### Activity
What is needed is an exact copy of every entry below.

### Exercise data
============================================================

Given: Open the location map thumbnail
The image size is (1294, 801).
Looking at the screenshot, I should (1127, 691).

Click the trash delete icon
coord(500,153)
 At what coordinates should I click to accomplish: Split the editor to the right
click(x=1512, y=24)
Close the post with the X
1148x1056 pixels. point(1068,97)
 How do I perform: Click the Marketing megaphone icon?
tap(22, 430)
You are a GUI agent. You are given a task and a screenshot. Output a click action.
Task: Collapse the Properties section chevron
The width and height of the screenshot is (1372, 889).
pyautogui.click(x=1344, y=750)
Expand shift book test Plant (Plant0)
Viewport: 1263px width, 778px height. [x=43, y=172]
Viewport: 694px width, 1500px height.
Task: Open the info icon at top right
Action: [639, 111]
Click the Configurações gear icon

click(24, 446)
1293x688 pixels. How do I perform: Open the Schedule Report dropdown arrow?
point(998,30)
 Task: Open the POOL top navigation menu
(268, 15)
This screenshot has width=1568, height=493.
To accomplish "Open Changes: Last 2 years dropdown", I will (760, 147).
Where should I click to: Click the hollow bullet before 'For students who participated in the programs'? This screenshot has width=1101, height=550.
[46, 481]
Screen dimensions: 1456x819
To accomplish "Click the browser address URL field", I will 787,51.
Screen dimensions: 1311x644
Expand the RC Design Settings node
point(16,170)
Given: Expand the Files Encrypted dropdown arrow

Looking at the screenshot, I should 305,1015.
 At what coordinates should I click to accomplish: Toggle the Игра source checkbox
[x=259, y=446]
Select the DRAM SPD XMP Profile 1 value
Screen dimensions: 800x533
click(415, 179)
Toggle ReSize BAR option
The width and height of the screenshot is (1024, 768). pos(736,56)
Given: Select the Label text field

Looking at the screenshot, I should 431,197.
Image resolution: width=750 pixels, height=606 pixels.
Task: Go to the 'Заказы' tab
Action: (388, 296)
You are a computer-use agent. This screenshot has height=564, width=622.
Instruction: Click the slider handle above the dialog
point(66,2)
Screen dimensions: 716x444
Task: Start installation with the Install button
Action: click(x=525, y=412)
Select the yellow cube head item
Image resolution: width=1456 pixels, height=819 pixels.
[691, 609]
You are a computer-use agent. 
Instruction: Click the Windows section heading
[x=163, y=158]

============================================================

### Your response
Given: Open the location map thumbnail
The image size is (1294, 801).
Looking at the screenshot, I should (1127, 691).

Click the trash delete icon
coord(500,153)
 At what coordinates should I click to accomplish: Split the editor to the right
click(x=1512, y=24)
Close the post with the X
1148x1056 pixels. point(1068,97)
 How do I perform: Click the Marketing megaphone icon?
tap(22, 430)
You are a GUI agent. You are given a task and a screenshot. Output a click action.
Task: Collapse the Properties section chevron
The width and height of the screenshot is (1372, 889).
pyautogui.click(x=1344, y=750)
Expand shift book test Plant (Plant0)
Viewport: 1263px width, 778px height. [x=43, y=172]
Viewport: 694px width, 1500px height.
Task: Open the info icon at top right
Action: [639, 111]
Click the Configurações gear icon

click(24, 446)
1293x688 pixels. How do I perform: Open the Schedule Report dropdown arrow?
point(998,30)
 Task: Open the POOL top navigation menu
(268, 15)
This screenshot has width=1568, height=493.
To accomplish "Open Changes: Last 2 years dropdown", I will (760, 147).
Where should I click to: Click the hollow bullet before 'For students who participated in the programs'? This screenshot has width=1101, height=550.
[46, 481]
Screen dimensions: 1456x819
To accomplish "Click the browser address URL field", I will 787,51.
Screen dimensions: 1311x644
Expand the RC Design Settings node
point(16,170)
Given: Expand the Files Encrypted dropdown arrow

Looking at the screenshot, I should 305,1015.
 At what coordinates should I click to accomplish: Toggle the Игра source checkbox
[x=259, y=446]
Select the DRAM SPD XMP Profile 1 value
Screen dimensions: 800x533
click(415, 179)
Toggle ReSize BAR option
The width and height of the screenshot is (1024, 768). pos(736,56)
Given: Select the Label text field

Looking at the screenshot, I should 431,197.
Image resolution: width=750 pixels, height=606 pixels.
Task: Go to the 'Заказы' tab
Action: (388, 296)
You are a computer-use agent. This screenshot has height=564, width=622.
Instruction: Click the slider handle above the dialog
point(66,2)
Screen dimensions: 716x444
Task: Start installation with the Install button
Action: click(x=525, y=412)
Select the yellow cube head item
Image resolution: width=1456 pixels, height=819 pixels.
[691, 609]
You are a computer-use agent. 
Instruction: Click the Windows section heading
[x=163, y=158]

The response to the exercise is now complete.